La musica non ha mai avuto confini, poiché è lo stesso uomo che la produce a non averli. Se abbiamo dei confini, generalmente, dobbiamo dare la colpa a noi stessi che non ci spingiamo più in là del nostro naso. Può accadere che quei confini, quei limiti ci vengano imposti, e a quel punto è difficile contrastarli, ma vale la pena tentare. Ci sono culture e civiltà che i confini li vivono per poi viverli nel loro continuo oltrepassamento.

In questo caso parliamo dei Tamashek, più comunemente conosciuti (e battezzati da noi bravi coloni europei), Tuareg, nello specifico, parliamo di Kel Assouf. Nato e cresciuto in Nigeria e trapiantato a Bruxelles in cui vive da undici anni con la sua famiglia. Verso orizzonti acustici che includono il rock della “tradizione” (Led Zeppelin, Black Sabbath, QOTSA, e così via) e la musica nelle sue attuali tendenze europea. Proprio queste differenti anime vengono tenute insieme dal disco “Black Tenere“. “I miei gusti musicali non sono cambiati ma si stanno espandendo grazie agli incontri, alla mia curiosità. Black Tenere è un disco rock, ma questa è una scelta per dare un tocco di autenticità al sound di Kel Assouf che riesce a differenziarsi rispetto ad altri gruppi di musica Ishumar. Per me la musica deve viaggiare e deve essere aperta ad altri suoni in modo che ognuno possa ascoltare i messaggi che porta”.

Questa è difatti la capacità della musica: comunicare. Solo così è possibile riunire le culture e nel contempo “identificarle”, fare mantenere le loro identità e differenze. Nel caso del pezzo Fransa, le parole che si susseguono nel testo non sono chiare, sono cristalline, senza troppi giri di parole, denunciano quello che vogliono denunciare: un fenomeno tangibile e più che mai attuale – “La guerra durante la colonizzazione francese è stata vinta / dalle spade, dagli scudi e dai dardi dei nostri antenati / Come volete che i potenziali alleati vi procurino cannoni moderni e missili? / Vedete le vostre sorelle arrampicarsi sulle montagne del confine (Tassili) / clandestinamente, esauste, sulle loro ginocchia con i piedi feriti”.

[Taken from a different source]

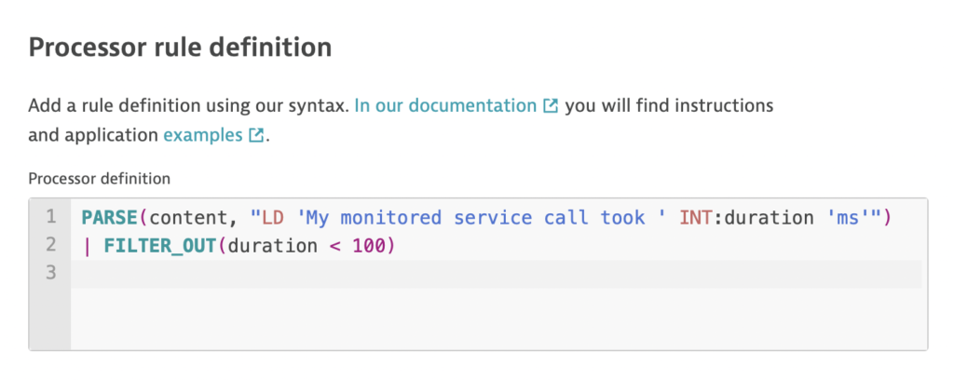Screen dimensions: 954x380
Task: Click 'duration' inside the FILTER_OUT parentheses
Action: [273, 246]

Questa è una cronaca. E’ parte di una storia che spesso, troppo comodamente, non vuole essere riesumata, ed è proprio questo che “Black Tenere” affronta: la tragedia del popolo Tamashek, la sua storia dalla colonizzazione fino ad oggi, e tutti i cambiamenti geopolitici che sfruttano il deserto per sue risorse naturali. Anche questa custodia della natura è un altro dei temi sottesi dentro tutto il disco: “Io seguo le orme delle antilopi / Io vivo il deserto e le sue tempeste, / il mio fiore preferito è quello dell’acacia. Si chiama Tabsit. / Il suo profumo è quello della libertà e della solitudine, / Lontano dal tumulto della vita di città”.

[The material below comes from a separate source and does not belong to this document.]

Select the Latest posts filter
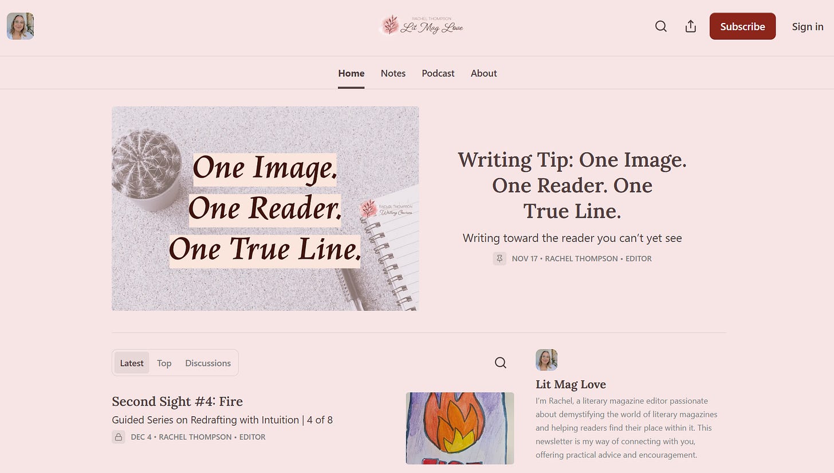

Al di là di tutto quello che può essere definito musica, c’è poi una sostanza che è figlia della cultura “occidentale”: quello della parola che è portatrice di senso, logoforo, uno strumento che non è già risultato. Il suo risultato primario non è la parola in sé, ma l’ascolto, qualcosa di completamente diverso rispetto alla musica che sì, richiede ascolto, ma non è strumento per un fine che ha da venire: è essa stessa il suo fine. Ma la parola, quella cosa che sfiora la vita, che prendiamo troppo alla leggera, che usiamo come arma, che scagliamo addosso al prossimo, che serve per nascondere mostruose verità, quella parola, va rivoltata contro se stessa, alla ricerca dell’ascolto, in un possibile deserto della nostra mente.